楚璃月推开门走了进去,只见夜溟一个人坐在房里喝茶,见她进去,却连看也不看她。
楚璃月像做错事的孩子一样在夜溟的对面坐下,但坐了一会,见夜溟始终不拿正眼瞧她,于是她又起身绕到了夜溟的身边坐着,并可怜巴巴地扯了扯夜溟的袖子。
没动静,她又扯。
还是没动静,她再扯!
这回我们的高冷王爷终于舍得转头看她一眼了,“王爷怎么不送他们回去?”楚璃月开始没话找话。

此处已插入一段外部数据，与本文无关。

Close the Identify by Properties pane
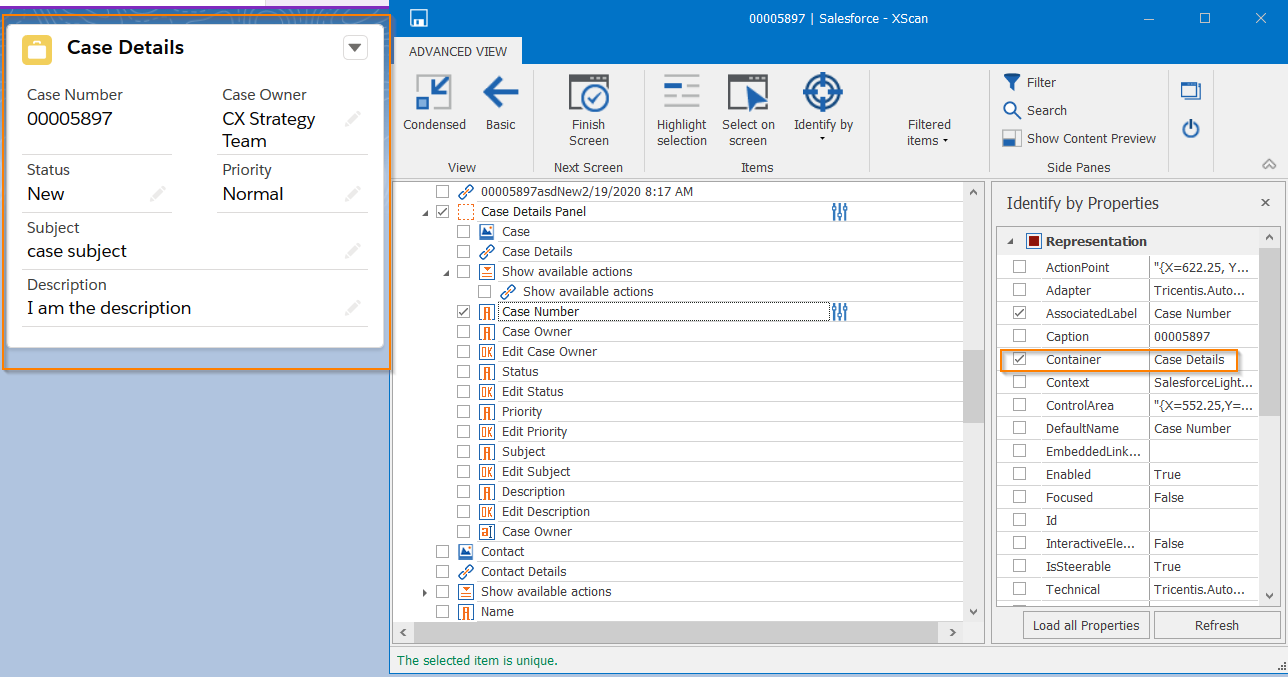The image size is (1288, 678). pyautogui.click(x=1265, y=203)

“不是什么人都值得本王亲自送到家的。”夜溟的语气有些冲,看来心里还蓄着火,但楚璃月想起除非她自己想要一个人回去,每一次好像都是夜溟亲自送的她……
想到这,楚璃月的心里多少有了一点点的开心。
“那……”
“施老先生担心施公子无法顺利考取功名,所以特意从外地家中赶来督促。施老先生也是本王曾经的老师,本王理应接待一下,施蕊是她自己要跟过来的,本王不好驳了先生的面子。”

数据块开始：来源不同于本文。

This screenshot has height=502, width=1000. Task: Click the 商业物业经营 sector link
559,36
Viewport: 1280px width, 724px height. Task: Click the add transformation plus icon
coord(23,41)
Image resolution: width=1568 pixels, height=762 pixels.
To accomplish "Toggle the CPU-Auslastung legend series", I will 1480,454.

似乎是知道楚璃月支支吾吾地想要问些什么似的,还没等楚璃月问出口,夜溟就已经将事情全都解释清楚了。
这下楚璃月肉眼可见的心情好了起来,只是某位王爷还生着气,于是楚璃月凑到夜溟的跟前,撒娇似的道:“好啦,赵文扬那边的事情我都处理得差不多了,这两天是我有别的事忙,所以忘记顾你了……你生气了这么多天,我刚才也被你惹生气了,这样我们就算扯平了,所以你也不许生气了。”

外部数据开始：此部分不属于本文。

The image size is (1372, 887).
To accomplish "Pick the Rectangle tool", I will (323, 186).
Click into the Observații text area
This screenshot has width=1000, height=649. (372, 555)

“扯平了?”夜溟皱着眉头转过头来,隐晦之意似乎是想说扯平的太过容易了。
“那……”楚璃月想了想,忽然闭上眼睛,樱桃一般水润的唇贴了上去,软软地,甜甜地。
“这样总可以了吧。”亲完后,楚璃月坐直身体,睁着亮闪闪的大眼睛看着夜溟。
夜溟没说话,只见他的喉结上下滚动了一下,随后他大手一揽,环住楚璃月纤细的腰肢后,就将人带进了他的怀里。
“王……”楚璃月的话语声被夜溟炙热的进攻所吞噬,直到好一会后,楚璃月都感觉自己快喘不上气了,夜溟这才松开了她。
两人分开了,一时都没有说话,室内充斥着两人明显加重的呼吸声,还有楚璃月低着头红扑扑,仿佛水蜜桃一般的脸。
“下次知道该怎么哄本王了吧?”
好家伙,这次几天不见,某位直男王爷好像进化了!
见夜溟伸手过来,楚璃月生怕再来一次,那到时候她恐怕要羞得找个地缝钻下去才是,于是她‘噌’的一下就站起了身,“我娘还在外面等我,我先走了!”
看着楚璃月落荒而逃的身影,夜溟伸手触了触自己的唇,不由自主地笑了。